# need ID



## Karda (Mar 10, 2018)

Hi I picked up a couple chunks from a cemetery and was wondering what it is. I was thinking maple but it seems to dark for maple. Also it is old and disiesed here a couple end grain shots, and a bark shot thanks Mike


----------



## Eric Rorabaugh (Mar 10, 2018)

Deadwood!


----------



## phinds (Mar 10, 2018)

Calling @Mr. Peet 

Looks like red maple to me but I know squat about bark.

Reactions: Agree 2


----------



## Karda (Mar 10, 2018)

no not completely dead but definatly dying


----------



## Karl_TN (Mar 10, 2018)

Do you have any pics of the limb structure? Maple limbs will be opposite branching.


----------



## Karda (Mar 10, 2018)

sorry no branches, it was pretty well brushed out when i got thier but i did see some that looked like they were almost opposite. I'll see if it is still there. I have some pics of the long logs maybe that will help


----------



## Karda (Mar 11, 2018)

HI here are some pics I took of some branches, not as sharp as they were earlier, but they are opposite so most likely maple unless somebody else see it differently. I not at tree IDs


----------



## Karl_TN (Mar 12, 2018)

@Karda, The dark heartwood is throwing me off, but it does appear to be a maple. Look around for a decent leaf from last year to see if it helps you determine the type of maple.

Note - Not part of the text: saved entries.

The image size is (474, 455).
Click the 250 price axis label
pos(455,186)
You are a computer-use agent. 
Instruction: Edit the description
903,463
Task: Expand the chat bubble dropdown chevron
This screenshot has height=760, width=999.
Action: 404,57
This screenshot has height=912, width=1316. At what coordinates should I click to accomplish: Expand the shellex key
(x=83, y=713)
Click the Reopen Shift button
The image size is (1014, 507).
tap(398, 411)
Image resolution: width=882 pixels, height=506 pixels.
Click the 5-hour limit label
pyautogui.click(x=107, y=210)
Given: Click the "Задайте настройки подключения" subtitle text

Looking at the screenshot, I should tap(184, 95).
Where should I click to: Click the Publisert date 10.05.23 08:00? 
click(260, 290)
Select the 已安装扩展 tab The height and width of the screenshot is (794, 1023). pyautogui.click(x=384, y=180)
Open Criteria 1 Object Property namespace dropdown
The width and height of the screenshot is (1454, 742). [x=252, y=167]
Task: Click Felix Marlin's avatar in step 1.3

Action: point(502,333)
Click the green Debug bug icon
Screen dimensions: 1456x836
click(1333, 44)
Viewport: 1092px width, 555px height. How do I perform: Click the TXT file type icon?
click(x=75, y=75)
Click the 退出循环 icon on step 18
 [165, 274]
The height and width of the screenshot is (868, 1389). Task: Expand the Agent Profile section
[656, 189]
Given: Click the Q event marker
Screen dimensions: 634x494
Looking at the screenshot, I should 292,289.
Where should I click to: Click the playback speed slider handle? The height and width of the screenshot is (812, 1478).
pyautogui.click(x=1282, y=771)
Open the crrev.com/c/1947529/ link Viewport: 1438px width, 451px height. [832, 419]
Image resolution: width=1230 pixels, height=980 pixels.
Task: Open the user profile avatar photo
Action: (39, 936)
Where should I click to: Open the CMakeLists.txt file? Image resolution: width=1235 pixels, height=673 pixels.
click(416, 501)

Btw, there's primarily a handful of trees having opposite branching which are Maple, Ash, Dogwood & Buckeye, and Horse Chest Nut. Remember these using the mnemonic "Mad Bucking Horse".

-Karl


----------



## Mr. Peet (Mar 12, 2018)

Can't see anything behind those 'Red maple' twigs... the swollen buds block the view as well...

Reactions: Funny 1


----------



## Karda (Mar 12, 2018)

Hi, check for leaves some maple as well as oak, the tree is badly rotted and only peripheral living. The dark heartwood i believe is from rot the piece with the dark hole in the end grain is a rotted hole the tree was rotting out from the inside. The trunk where cut is a bout 4' in diameter and over half is very granular. You know how the end grain gets porous with age, the out side wood is spalted but still hard


----------



## phinds (Mar 12, 2018)

Karl_TN said:


> @Karda, The dark heartwood is throwing me off, but it does appear to be a maple.


???
https://www.google.com/search?q=red...kOjZAhVJ0YMKHckyAQEQ_AUICigB&biw=1377&bih=714


----------



## Karda (Mar 12, 2018)

thanks for the link I saved it. gotta start studying. i know maple but not the different varitys,


----------



## phinds (Mar 12, 2018)

Karda said:


> thanks for the link I saved it. gotta start studying. i know maple but not the different varitys,


Poke around on my site. That will give you a feel for the wood, although not the logs or those damned "tree" things.


----------



## Karda (Mar 12, 2018)

how do I get to your site


----------



## phinds (Mar 12, 2018)

Karda said:


> how do I get to your site


You look in my signature


----------



## Karda (Mar 12, 2018)

ok thanks


----------



## Mr. Peet (Mar 13, 2018)

@Karda 

Mike, please do not be offended. Your tree is 'Red maple', also called 'soft maple', _Acer rubrum_. The leaves pictures are mostly 'Sugar maple' and 'White oak'. I believe I saw a single 'Red maple' leaf, 'Bigtooth aspen' and maybe a burr oak leaf. I had hinted since Saturday, but felt I needed to be forthright. How far from a creek or stream are these trees? The smaller stem tree looks like it could be sugar maple.


----------



## Karda (Mar 13, 2018)

thanks, there are a lot of maple and other trees in this area. This is not a wild area it is a large cemetery. Thanks for the ID


----------



## Karl_TN (Mar 13, 2018)

phinds said:


> ???
> https://www.google.com/search?q=red...kOjZAhVJ0YMKHckyAQEQ_AUICigB&biw=1377&bih=714



Paul,

The wood in Karda's pic 2 just seemed darker than most maples I've seen. This could be due to rotting as Karda mentioned, but I'm far from a tree id expert. I was thinking red maple based on the rounded bud tips, but the bark looked more like a sugar maple that I cut up recently. Just thought a leaf pic would help narrow down the species for sure unless there's multiple maples species nearby as Mark suggested.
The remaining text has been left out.